Con un avviso pubblicato il 18 febbraio 2026, l’Agenzia delle Entrate-Riscossione ha ricordato ai contribuenti la prossima scadenza relativa alla rottamazione quater e alla riammissione alla definizione agevolata prevista dalla legge n. 197/2022.
Per mantenere i benefici della misura, è necessario effettuare il versamento della rata in scadenza il 28 febbraio 2026. Tuttavia, grazie ai cinque giorni di tolleranza concessi dalla normativa e ai differimenti previsti nel caso in cui i termini coincidano con giorni festivi, saranno considerati tempestivi i pagamenti effettuati entro lunedì 9 marzo 2026.
L’Agenzia ricorda che le rate successive dovranno essere saldate nel rispetto delle scadenze indicate nel proprio piano di pagamento, contenuto nella comunicazione delle somme dovute già trasmessa ai contribuenti interessati.

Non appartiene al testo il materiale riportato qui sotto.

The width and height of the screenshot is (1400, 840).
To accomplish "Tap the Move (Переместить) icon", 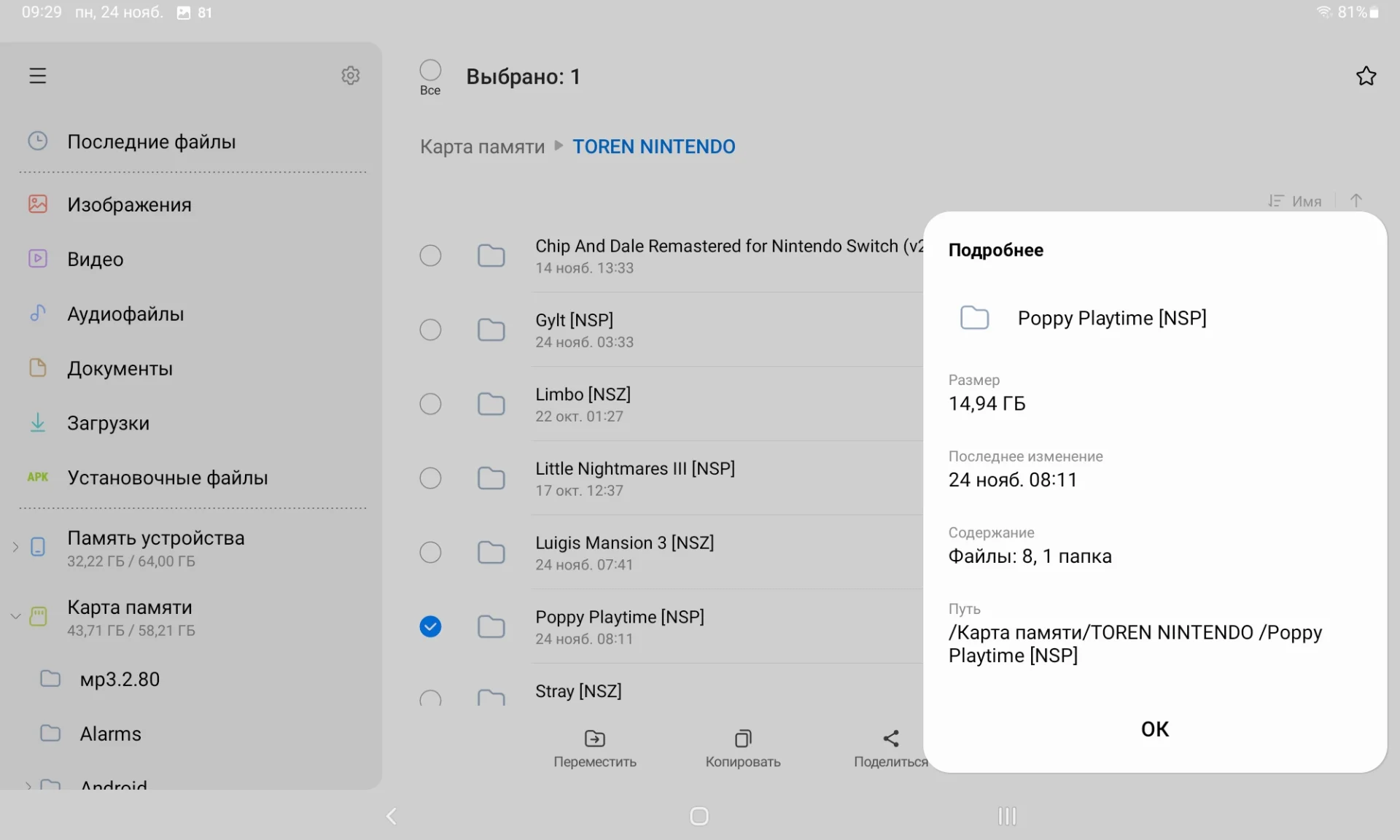I will [x=594, y=739].
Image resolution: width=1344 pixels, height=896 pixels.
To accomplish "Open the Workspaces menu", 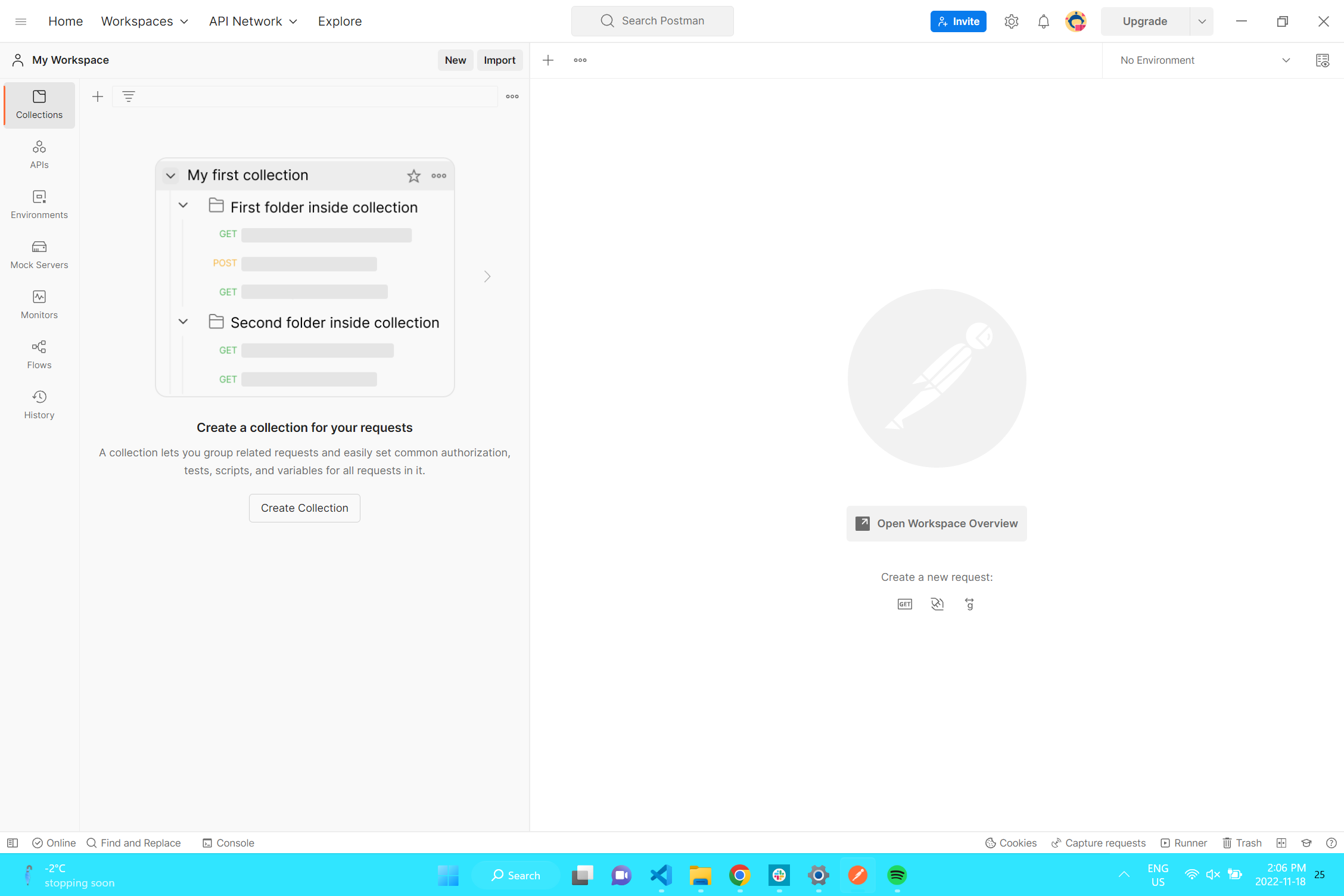I will click(x=144, y=21).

Occorre prestare particolare attenzione al rispetto dei termini: se il contribuente non effettua il pagamento, paga oltre la scadenza ultima oppure versa solo parzialmente l’importo dovuto, perde i benefici della definizione agevolata. In tali circostanze, le somme eventualmente già versate saranno considerate esclusivamente a titolo di acconto sul debito complessivo residuo.
L’invito dell’Amministrazione è dunque quello di verificare per tempo la propria posizione e procedere al pagamento entro i termini stabiliti, al fine di non compromettere i vantaggi previsti dalla rottamazione quater.